John Mearsheimer’s “The Tragedy of Great Power Politics” (2001, updated 2014) is a seminal work in international relations. It offers a comprehensive exposition of his theory of offensive realism. Mearsheimer contends that the global system, characterised by anarchy, compels excellent powers to seek dominance and security, leading inevitably to competition, conflict, and war. The book is a rigorous application of realist theory, demonstrating that pursuing hegemony is a tragic but unavoidable aspect of global politics. Mearsheimer's central thesis is that the structure of the international system forces great powers to behave aggressively. He bases this argument on five core assumptions of offensive realism:
Mearsheimer argues that great powers are driven to seek regional hegemony because of this structure, as the US did in the Western Hemisphere. Once regional dominance is secured, they attempt to prevent other great powers from achieving the same level of dominance in their regions. This pursuit leads to what Mearsheimer calls "the tragedy" of great power politics: while states pursue security through power maximisation, their actions often create insecurity and conflict, even when such outcomes are not desired.
The book supports its theoretical claims with historical examples from Europe, Asia, and the Americas. Mearsheimer analyses the behaviour of great powers like Germany, the US, and the Soviet Union, showing how they consistently sought to maximise their power and prevent rivals from gaining dominance. He emphasises the behaviour of Germany before World War I and II, noting that its aggressive policies were driven by the desire to secure regional hegemony, much like US behaviour in the 19th and 20th centuries.
Mearsheimer also examines post-Cold War US foreign policy, arguing that America's attempts to maintain unipolarity and prevent China's rise reflect the same power-maximizing logic. He suggests rising China will inevitably challenge the US, leading to competition and potential conflict.
The greatest strength of The Tragedy of Great Power Politics is its clear, logically consistent argument. Mearsheimer’s offensive realism builds on classical realism. Still, it adapts it to modern international relations, providing a rigorous framework for understanding why great powers act aggressively even when they would prefer peace. His use of historical case studies offers a compelling demonstration of the explanatory power of offensive realism.
The book also challenges liberal and constructivist theories, emphasising cooperation, norms, and institutions. By highlighting the persistent role of power politics in the modern world, Mearsheimer critiques the overly optimistic assumptions of liberal internationalism, especially in the post-Cold War era.
Despite its clarity, Mearsheimer’s framework has been criticised for being overly deterministic and reductionist. Critics argue that The Tragedy of Great Power Politics downplays the role of domestic politics, ideology, and leadership in shaping state behaviour. For instance, the rise of international institutions and norms, such as those governing trade, human rights, and arms control, contradicts Mearsheimer’s assertion that states only seek power.
Some also contend that Mearsheimer’s focus on military power overlooks the increasing importance of economic and soft power in international relations. The rise of globalisation, interdependence, and non-state actors poses challenges to a purely realist view of global politics.
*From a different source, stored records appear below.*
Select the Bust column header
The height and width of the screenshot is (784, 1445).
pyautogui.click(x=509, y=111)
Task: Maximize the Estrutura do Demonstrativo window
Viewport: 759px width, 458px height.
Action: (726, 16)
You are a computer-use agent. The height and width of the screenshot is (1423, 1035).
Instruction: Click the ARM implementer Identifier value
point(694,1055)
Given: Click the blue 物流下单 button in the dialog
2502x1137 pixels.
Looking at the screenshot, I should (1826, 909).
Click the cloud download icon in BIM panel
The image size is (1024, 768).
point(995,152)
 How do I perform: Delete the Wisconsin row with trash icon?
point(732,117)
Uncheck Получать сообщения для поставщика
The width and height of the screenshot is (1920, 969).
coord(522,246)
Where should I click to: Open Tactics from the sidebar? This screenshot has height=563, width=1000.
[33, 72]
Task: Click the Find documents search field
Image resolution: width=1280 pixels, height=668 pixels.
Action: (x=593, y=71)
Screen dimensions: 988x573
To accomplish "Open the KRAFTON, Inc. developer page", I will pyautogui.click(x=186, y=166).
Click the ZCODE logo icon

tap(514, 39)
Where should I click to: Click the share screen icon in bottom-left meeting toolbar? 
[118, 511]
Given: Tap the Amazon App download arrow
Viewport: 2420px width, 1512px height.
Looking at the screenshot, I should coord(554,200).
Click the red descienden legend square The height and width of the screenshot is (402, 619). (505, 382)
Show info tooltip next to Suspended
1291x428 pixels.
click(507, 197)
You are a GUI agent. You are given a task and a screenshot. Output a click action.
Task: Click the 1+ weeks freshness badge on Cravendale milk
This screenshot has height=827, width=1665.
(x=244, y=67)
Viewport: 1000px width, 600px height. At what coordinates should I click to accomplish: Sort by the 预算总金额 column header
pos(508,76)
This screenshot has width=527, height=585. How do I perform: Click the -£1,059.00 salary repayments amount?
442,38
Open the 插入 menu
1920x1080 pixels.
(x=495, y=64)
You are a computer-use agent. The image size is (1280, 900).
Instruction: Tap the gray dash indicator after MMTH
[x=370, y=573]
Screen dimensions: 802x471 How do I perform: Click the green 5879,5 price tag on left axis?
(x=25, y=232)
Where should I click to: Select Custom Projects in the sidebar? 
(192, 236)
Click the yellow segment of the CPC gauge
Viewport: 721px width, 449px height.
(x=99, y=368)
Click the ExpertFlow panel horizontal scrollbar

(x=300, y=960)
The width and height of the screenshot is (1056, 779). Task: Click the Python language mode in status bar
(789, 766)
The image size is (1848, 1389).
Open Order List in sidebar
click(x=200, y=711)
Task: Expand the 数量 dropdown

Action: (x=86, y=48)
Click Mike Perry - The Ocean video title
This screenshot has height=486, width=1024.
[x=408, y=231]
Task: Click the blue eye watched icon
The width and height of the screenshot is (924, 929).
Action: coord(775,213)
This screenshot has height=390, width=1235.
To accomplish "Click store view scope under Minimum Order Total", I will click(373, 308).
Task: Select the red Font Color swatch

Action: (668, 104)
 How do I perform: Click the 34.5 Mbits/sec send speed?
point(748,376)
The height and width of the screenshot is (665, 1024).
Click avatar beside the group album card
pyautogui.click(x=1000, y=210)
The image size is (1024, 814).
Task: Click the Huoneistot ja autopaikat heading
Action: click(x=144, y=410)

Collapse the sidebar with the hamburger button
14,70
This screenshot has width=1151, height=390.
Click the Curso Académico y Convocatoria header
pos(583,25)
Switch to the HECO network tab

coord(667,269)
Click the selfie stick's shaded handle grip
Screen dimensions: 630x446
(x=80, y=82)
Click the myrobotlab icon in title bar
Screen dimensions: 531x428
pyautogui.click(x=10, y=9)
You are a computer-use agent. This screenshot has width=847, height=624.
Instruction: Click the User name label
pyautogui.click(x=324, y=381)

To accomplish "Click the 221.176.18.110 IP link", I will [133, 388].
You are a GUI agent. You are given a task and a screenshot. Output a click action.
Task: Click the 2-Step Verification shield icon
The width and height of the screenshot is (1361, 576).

Critics argue that Mearsheimer’s emphasis on state-centric power politics is less applicable in a world where economic competition and transnational issues, like climate change, play more prominent roles.
Additionally, the book's deterministic tone has led some to question whether offensive realism leaves room for peace and cooperation in the international system. While Mearsheimer acknowledges that great powers occasionally cooperate, his pessimistic view of world politics offers few solutions to mitigate the inevitable conflicts he describes.
Despite these criticisms, Mearsheimer’s work remains highly relevant, particularly in light of rising US-China tensions. His predictions about China’s behaviour as it grows stronger have proven prescient, as evidenced by recent geopolitical developments in the South China Sea, trade wars, and military posturing in East Asia. Mearsheimer’s framework provides a valuable lens for understanding why the US and China will likely engage in strategic competition despite deep economic interdependence.
In the context of the Russia-Ukraine conflict, Mearsheimer’s realist lens also explains why Russia, a declining power, would seek to maintain its influence over Ukraine, fearing Western encroachment on its borders. His arguments about spheres of influence and excellent power behaviour help illuminate the motivations behind Russia’s aggressive actions, even as many Western commentators express disbelief over the conflict.
The Tragedy of Great Power Politics remains a foundational text in international relations, offering a coherent and persuasive explanation for the behaviour of great powers. Mearsheimer’s offensive realism underscores the tragic nature of global politics, where the pursuit of security leads to conflict and competition. While the book has its critics, particularly those who favour liberal or constructivist theories, it continues to shape discussions on global power dynamics, especially in a world facing new geopolitical challenges. Whether one agrees with Mearsheimer’s pessimistic outlook, his analysis offers a valuable tool for understanding the dark, competitive side of great power politics.
The views expressed in this Insight are of the author(s) alone and do not necessarily reflect the policy of ISSRA/NDU.